We believe our projects offer significant advantages when viewed against these criteria.

CEO BACKGROUND

Jean Schlemmer has served as Executive Vice President, Asset Management of the Company from April 2000 to December 2005, and has served as Chief Corporate Development Officer since January 1, 2006. In addition, Ms. Schlemmer has served and continues to serve as an officer of various of our subsidiaries and joint ventures.

Charles Lhotka has served as Chief Administrative Officer of the Company since 2005, Senior Vice President, Asset Management Administration of the Company from 2000 to 2005. Mr. Lhotka has been with the Company since 1974.
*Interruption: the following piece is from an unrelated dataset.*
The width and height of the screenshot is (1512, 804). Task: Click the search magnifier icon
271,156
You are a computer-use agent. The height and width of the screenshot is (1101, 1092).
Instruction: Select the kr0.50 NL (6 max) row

Daniel Sheridan has served as Executive Vice President, Asset Management of the Company since August 2004, Executive Vice President, Chief Administrative Officer from June 2003 to August 2004, and Chief Change and Administrative Officer from May 2002 to June 2003.

Joel Bayer has served as Senior Vice President and Chief Investment Officer of the Company since 2001, and Senior Vice President—Acquisitions of the Company from 1998 to 2001. Mr. Bayer previously served as an officer of various of our subsidiaries and joint ventures. Mr. Bayer is a director of Hillcrest Bank Florida.

Alexander Berman has served as Senior Vice President, GGP International of the Company since 2005, Senior Vice President, GGP Ventures of the Company from 2002 to 2005, and Senior Vice President, Capital Markets and Finance from 1999 to 2002.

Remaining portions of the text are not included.